» Materials provided:
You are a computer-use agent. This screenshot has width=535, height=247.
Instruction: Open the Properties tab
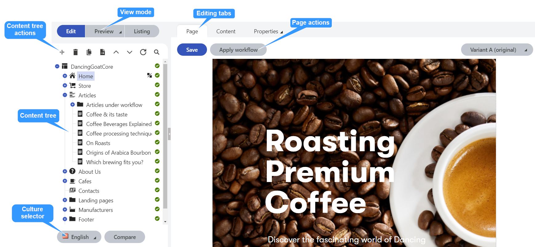point(266,31)
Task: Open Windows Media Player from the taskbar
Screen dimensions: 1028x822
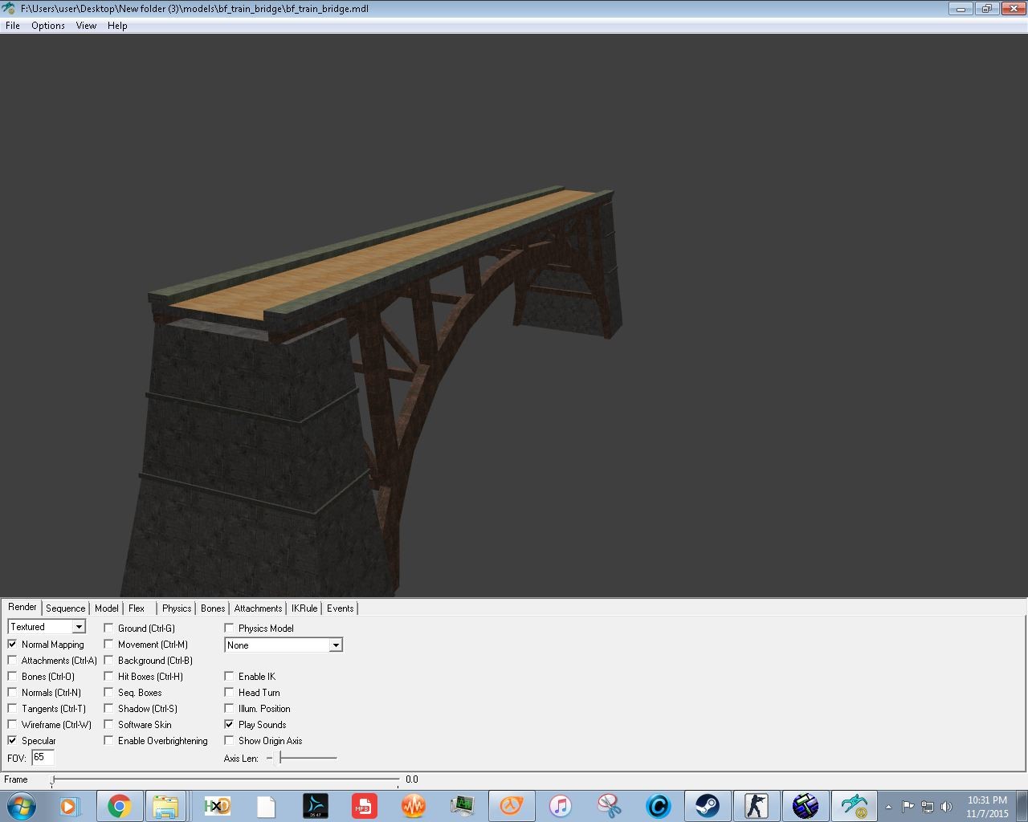Action: tap(71, 805)
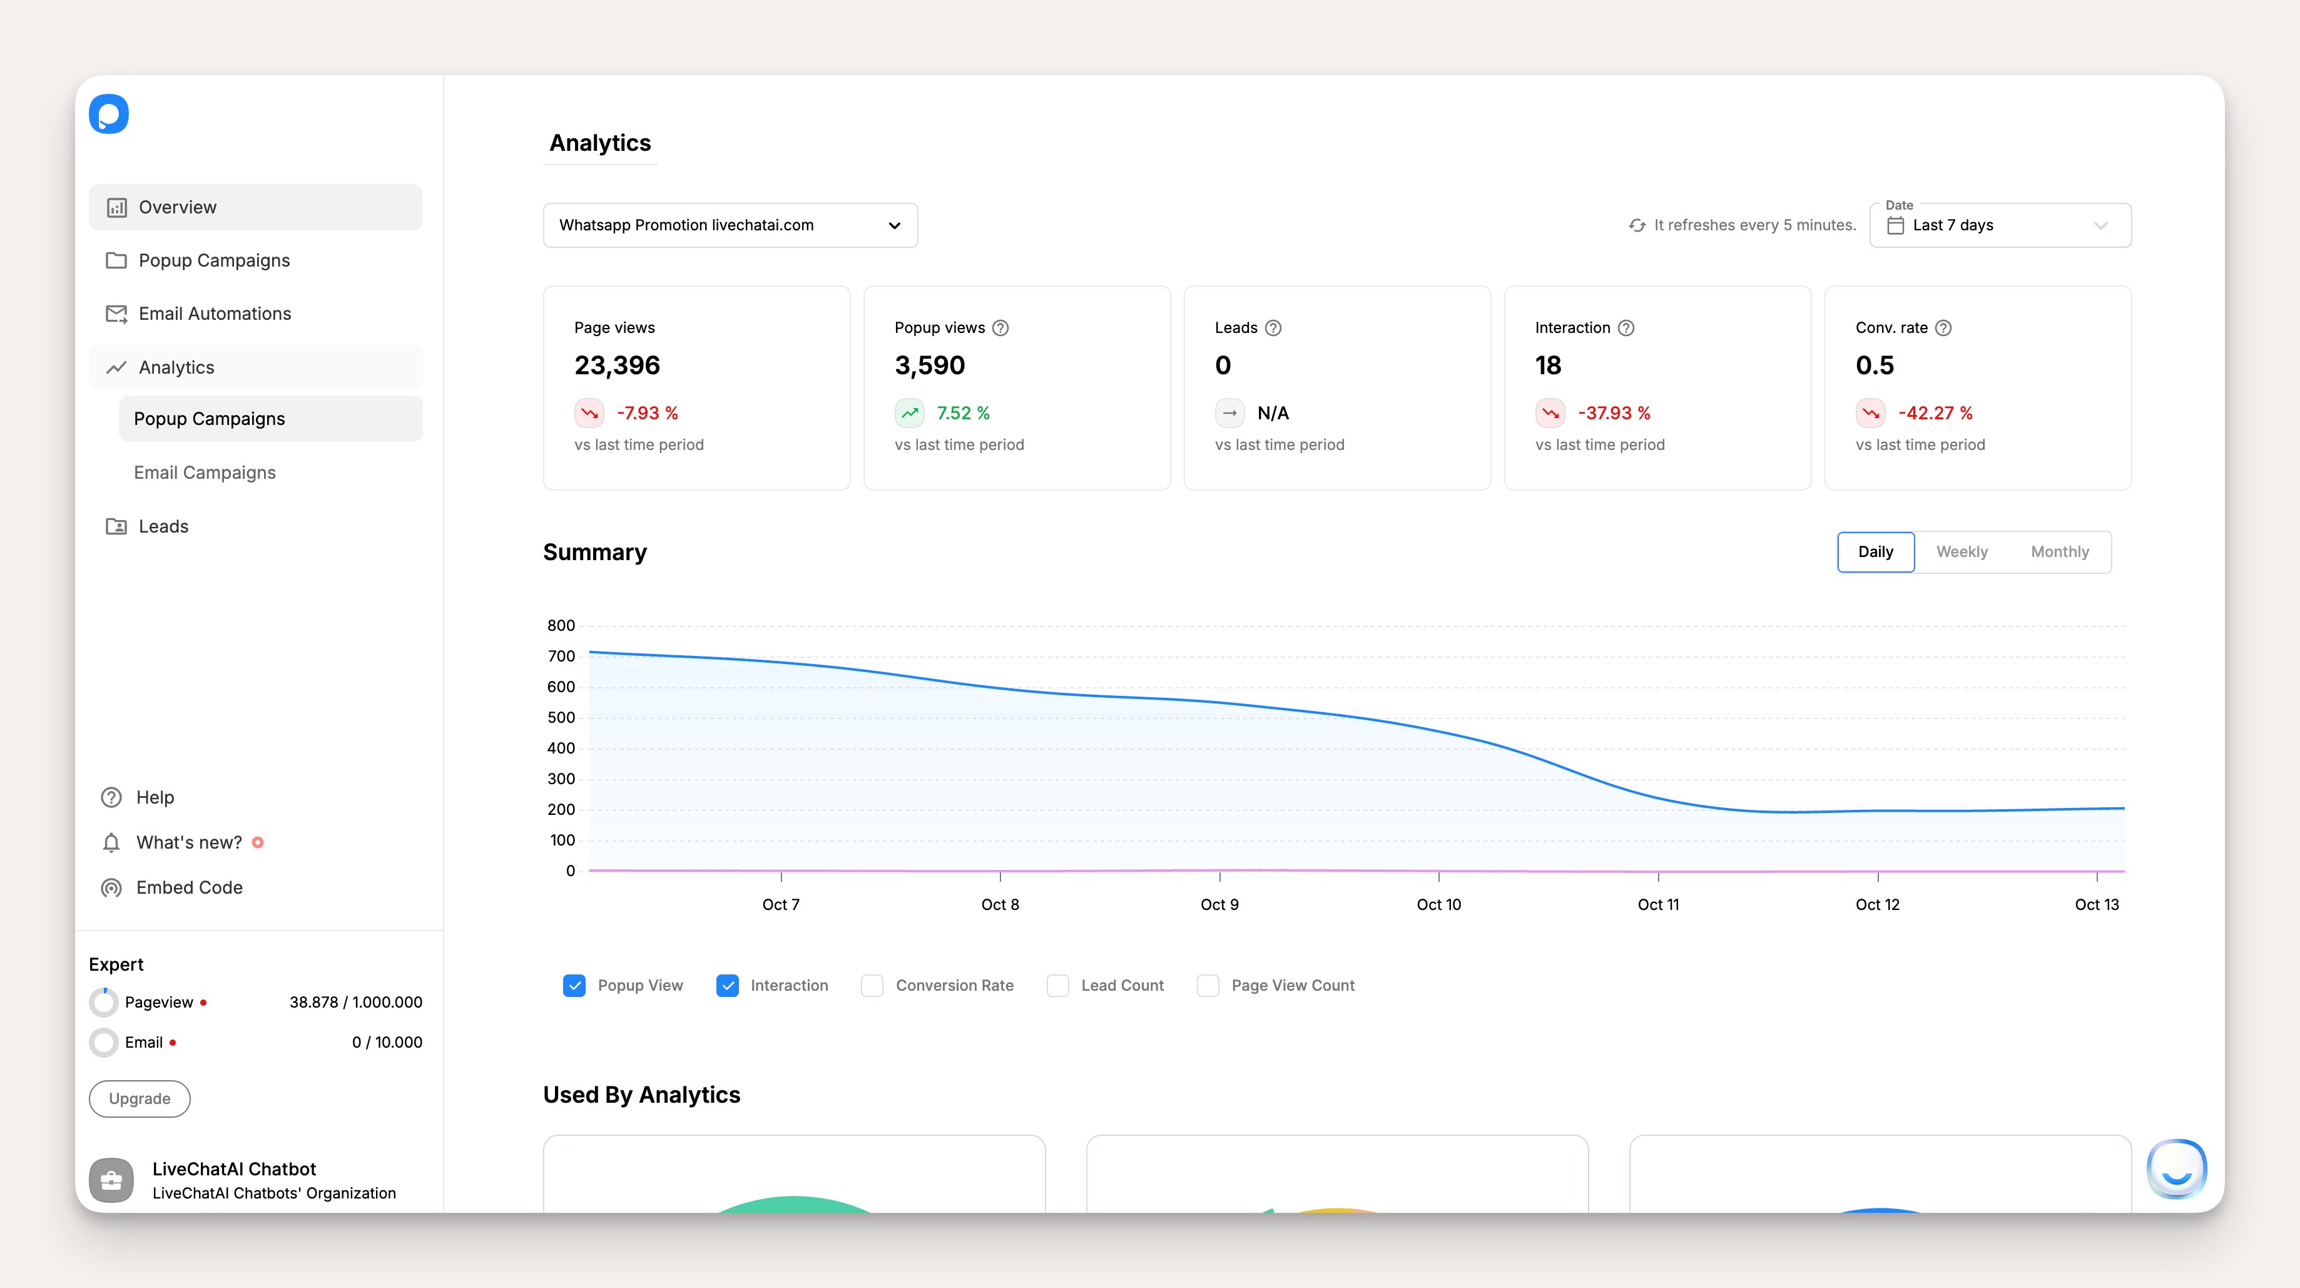The height and width of the screenshot is (1288, 2300).
Task: Select the Popup Campaigns folder icon
Action: (116, 260)

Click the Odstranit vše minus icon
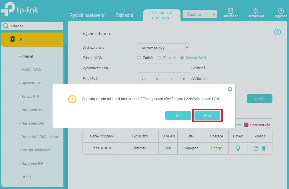click(246, 125)
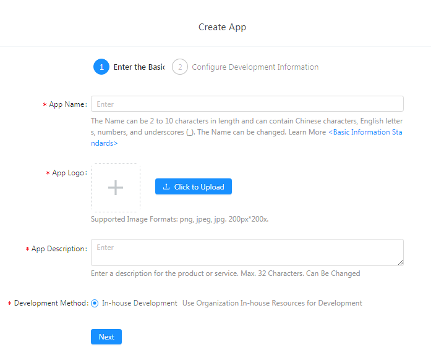
Task: Click the App Name field label
Action: [67, 104]
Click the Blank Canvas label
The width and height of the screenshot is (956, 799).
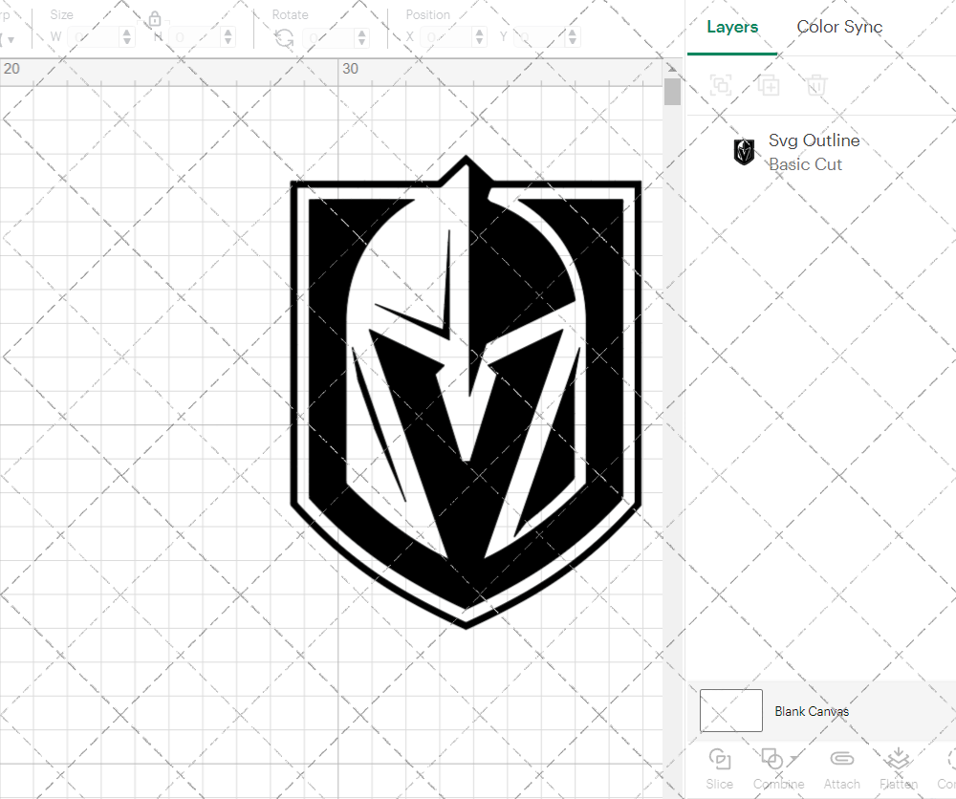click(x=812, y=711)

» Objective: Please rewrite all the items above with "Properties tab" replaced by "Details tab" and everything else unchanged. Leave the pictures out.

» Solution to this exercise:
You are a computer-use agent. This screenshot has width=535, height=247.
Instruction: Open the Details tab
point(266,31)
Task: Open Windows Media Player from the taskbar
Screen dimensions: 1028x822
Action: tap(71, 805)
The height and width of the screenshot is (1288, 2300).
Task: Select the Popup Campaigns folder icon
Action: (116, 260)

Click the Odstranit vše minus icon
click(246, 125)
Task: Click the App Name field label
Action: [67, 104]
Click the Blank Canvas label
The width and height of the screenshot is (956, 799).
click(x=812, y=711)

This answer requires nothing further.